Wang Huiquan, Liu Chunli, Zhao Zhe, Zhang Chao, Wang Xin, Li Huiyang, Wu Haixiao, Liu Xiaofeng, Li Chunxiang, Qi Lisha, Ma Wenjuan
School of Electrical and Electronic Engineering, TianGong University, Tianjin, China.
Tianjin Medical University Cancer Institute and Hospital, National Clinical Research Center for Cancer, Key Laboratory of Cancer Prevention and Therapy, Tianjin's Clinical Research Center for Cancer, Tianjin, China.
Front Oncol. 2021 Dec 20;11:770683. doi: 10.3389/fonc.2021.770683. eCollection 2021.
This study aimed to evaluate the performance of the deep convolutional neural network (DCNN) to discriminate between benign, borderline, and malignant serous ovarian tumors (SOTs) on ultrasound(US) images.
This retrospective study included 279 pathology-confirmed SOTs US images from 265 patients from March 2013 to December 2016. Two- and three-class classification task based on US images were proposed to classify benign, borderline, and malignant SOTs using a DCNN. The 2-class classification task was divided into two subtasks: benign vs. borderline & malignant (task A), borderline vs. malignant (task B). Five DCNN architectures, namely VGG16, GoogLeNet, ResNet34, MobileNet, and DenseNet, were trained and model performance before and after transfer learning was tested. Model performance was analyzed using accuracy, sensitivity, specificity, and the area under the receiver operating characteristic curve (AUC).

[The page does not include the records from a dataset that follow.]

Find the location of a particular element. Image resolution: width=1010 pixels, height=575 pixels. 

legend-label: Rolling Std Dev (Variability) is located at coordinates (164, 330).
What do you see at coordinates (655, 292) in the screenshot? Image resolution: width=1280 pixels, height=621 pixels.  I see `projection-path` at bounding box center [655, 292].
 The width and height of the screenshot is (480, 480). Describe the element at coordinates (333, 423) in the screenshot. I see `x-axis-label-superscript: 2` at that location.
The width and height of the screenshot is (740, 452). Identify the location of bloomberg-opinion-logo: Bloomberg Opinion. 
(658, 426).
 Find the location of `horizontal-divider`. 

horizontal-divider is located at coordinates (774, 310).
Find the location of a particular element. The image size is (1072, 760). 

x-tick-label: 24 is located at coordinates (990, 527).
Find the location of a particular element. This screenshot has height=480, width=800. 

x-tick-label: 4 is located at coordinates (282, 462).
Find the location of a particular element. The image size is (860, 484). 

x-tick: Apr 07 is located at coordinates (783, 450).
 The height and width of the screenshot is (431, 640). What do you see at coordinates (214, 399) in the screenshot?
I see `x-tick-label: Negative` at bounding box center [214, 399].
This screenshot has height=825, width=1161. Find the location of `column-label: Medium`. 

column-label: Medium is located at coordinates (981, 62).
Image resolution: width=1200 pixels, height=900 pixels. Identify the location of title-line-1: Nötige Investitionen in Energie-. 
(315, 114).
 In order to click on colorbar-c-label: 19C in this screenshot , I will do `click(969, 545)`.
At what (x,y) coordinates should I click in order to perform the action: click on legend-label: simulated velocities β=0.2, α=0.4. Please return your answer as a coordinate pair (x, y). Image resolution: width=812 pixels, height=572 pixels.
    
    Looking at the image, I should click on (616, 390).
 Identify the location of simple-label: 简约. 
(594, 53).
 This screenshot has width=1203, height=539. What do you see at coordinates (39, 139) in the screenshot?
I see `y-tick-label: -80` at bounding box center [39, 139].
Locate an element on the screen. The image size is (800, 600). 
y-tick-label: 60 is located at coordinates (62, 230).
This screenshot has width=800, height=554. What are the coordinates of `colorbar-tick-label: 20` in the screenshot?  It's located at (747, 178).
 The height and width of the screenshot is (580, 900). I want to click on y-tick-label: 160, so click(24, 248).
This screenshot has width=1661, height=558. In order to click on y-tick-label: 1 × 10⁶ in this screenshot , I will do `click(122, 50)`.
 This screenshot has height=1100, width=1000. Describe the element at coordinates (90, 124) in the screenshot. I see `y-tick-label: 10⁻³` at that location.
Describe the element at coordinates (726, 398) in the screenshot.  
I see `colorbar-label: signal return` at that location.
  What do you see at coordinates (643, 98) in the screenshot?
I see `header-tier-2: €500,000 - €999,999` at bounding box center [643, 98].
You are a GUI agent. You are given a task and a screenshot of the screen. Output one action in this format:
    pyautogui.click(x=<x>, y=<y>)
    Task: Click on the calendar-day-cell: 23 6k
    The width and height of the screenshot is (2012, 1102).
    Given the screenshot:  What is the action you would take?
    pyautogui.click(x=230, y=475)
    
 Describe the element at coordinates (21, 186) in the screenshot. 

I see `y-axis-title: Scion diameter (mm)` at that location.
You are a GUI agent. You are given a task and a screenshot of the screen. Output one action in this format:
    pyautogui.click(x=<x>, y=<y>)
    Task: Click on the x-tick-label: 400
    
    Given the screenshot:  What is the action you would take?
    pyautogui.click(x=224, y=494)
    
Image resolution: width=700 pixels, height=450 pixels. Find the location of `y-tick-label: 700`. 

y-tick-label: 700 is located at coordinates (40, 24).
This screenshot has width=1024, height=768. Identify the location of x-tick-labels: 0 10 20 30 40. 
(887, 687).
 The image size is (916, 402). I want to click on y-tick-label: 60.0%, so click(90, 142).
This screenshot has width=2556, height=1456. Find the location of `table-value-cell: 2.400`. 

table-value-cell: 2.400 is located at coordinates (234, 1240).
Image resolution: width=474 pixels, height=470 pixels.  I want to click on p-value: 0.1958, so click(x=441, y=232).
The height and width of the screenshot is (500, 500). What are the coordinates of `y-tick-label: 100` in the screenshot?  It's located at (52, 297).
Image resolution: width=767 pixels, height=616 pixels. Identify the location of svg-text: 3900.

The best overall performance was for the ResNet34 model, which also achieved the better performance after transfer learning. When classifying benign and non-benign tumors, the AUC was 0.96, the sensitivity was 0.91, and the specificity was 0.91. When predicting malignancy and borderline tumors, the AUC was 0.91, the sensitivity was 0.98, and the specificity was 0.74. The model had an overall accuracy of 0.75 for in directly classifying the three categories of benign, malignant and borderline SOTs, and a sensitivity of 0.89 for malignant, which was better than the overall diagnostic accuracy of 0.67 and sensitivity of 0.75 for malignant of the senior ultrasonographer.
DCNN model analysis of US images can provide complementary clinical diagnostic information and is thus a promising technique for effective differentiation of benign, borderline, and malignant SOTs.
本研究旨在评估深度卷积神经网络(DCNN)在超声(US)图像上鉴别良性、交界性和恶性浆液性卵巢肿瘤(SOT)的性能。
这项回顾性研究纳入了2013年3月至2016年12月期间265例患者的279幅经病理证实的SOT的US图像。提出了基于US图像的二分类和三分类任务,使用DCNN对良性、交界性和恶性SOT进行分类。二分类任务分为两个子任务:良性vs交界性和恶性(任务A),交界性vs恶性(任务B)。训练了五种DCNN架构,即VGG16、GoogLeNet、ResNet34、MobileNet和DenseNet,并测试了迁移学习前后的模型性能。使用准确率、敏感性、特异性和受试者操作特征曲线下面积(AUC)分析模型性能。
总体性能最佳的是ResNet34模型,该模型在迁移学习后也取得了较好的性能。在对良性和非良性肿瘤进行分类时,AUC为0.96,敏感性为0.91,特异性为0.91。在预测恶性和交界性肿瘤时,AUC为0.91,敏感性为0.98,特异性为0.74。该模型对良性、恶性和交界性SOT三类进行直接分类的总体准确率为0.75,对恶性的敏感性为0.89,优于高级超声医师0.67的总体诊断准确率和0.75的恶性敏感性。
对US图像进行DCNN模型分析可提供补充性临床诊断信息,因此是有效鉴别良性、交界性和恶性SOT的一项有前景的技术。